Summary
At 12:38 PM on 29th of July 2021, network engineers were alerted to interface & routing protocol up/down events between the Syncom SYD2 and Equinix SY1 facilities, during the investigation stages we identified that one of the stack members in our Syncom SYD2 core switching stack had dropped from the topology causing kernel issues to occur. The stack member re-joined the topology after an automatic reload and services begun restoring.

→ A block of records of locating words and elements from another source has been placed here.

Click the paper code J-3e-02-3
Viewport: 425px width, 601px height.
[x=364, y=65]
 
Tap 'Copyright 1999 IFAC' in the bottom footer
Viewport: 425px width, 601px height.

Because of many kernel error messages from this event, engineers will schedule an emergency firmware upgrade to the latest available firmware for this environment.
Timeline of Events
12:38 PM - Engineers receive alerts of flapping interconnect between the Syncom SYD2 & Equinix SY1 facility
12:42 PM - Same interface flaps for a second time
12:44 PM - Same interface flaps for a third time and kernel error messages flood logs
12:45 PM - Engineers drain the flapping link to move production traffic to a redundant link
12:45 PM - Same interface flaps for a fourth time
12:50 PM - Connectivity lost to Core Switching Stack in Syncom SYD2
12:52 PM - On-site engineer investigates further
12:53 PM - Status notice raised on our status page, informing clients
12:55 PM - Services come back to a reachable state
12:58 PM - On-site engineer confirms that one stack member appeared to have dropped and was coming back online
01:05 PM - All services confirmed to have restored back to an operational state
Further Action
Engineers will schedule an emergency maintenance window between 1 AM & 5 AM on 30th of July 2021 to upgrade our Core Switching Stack in the Syncom SYD2 facility to the latest recommended firmware version.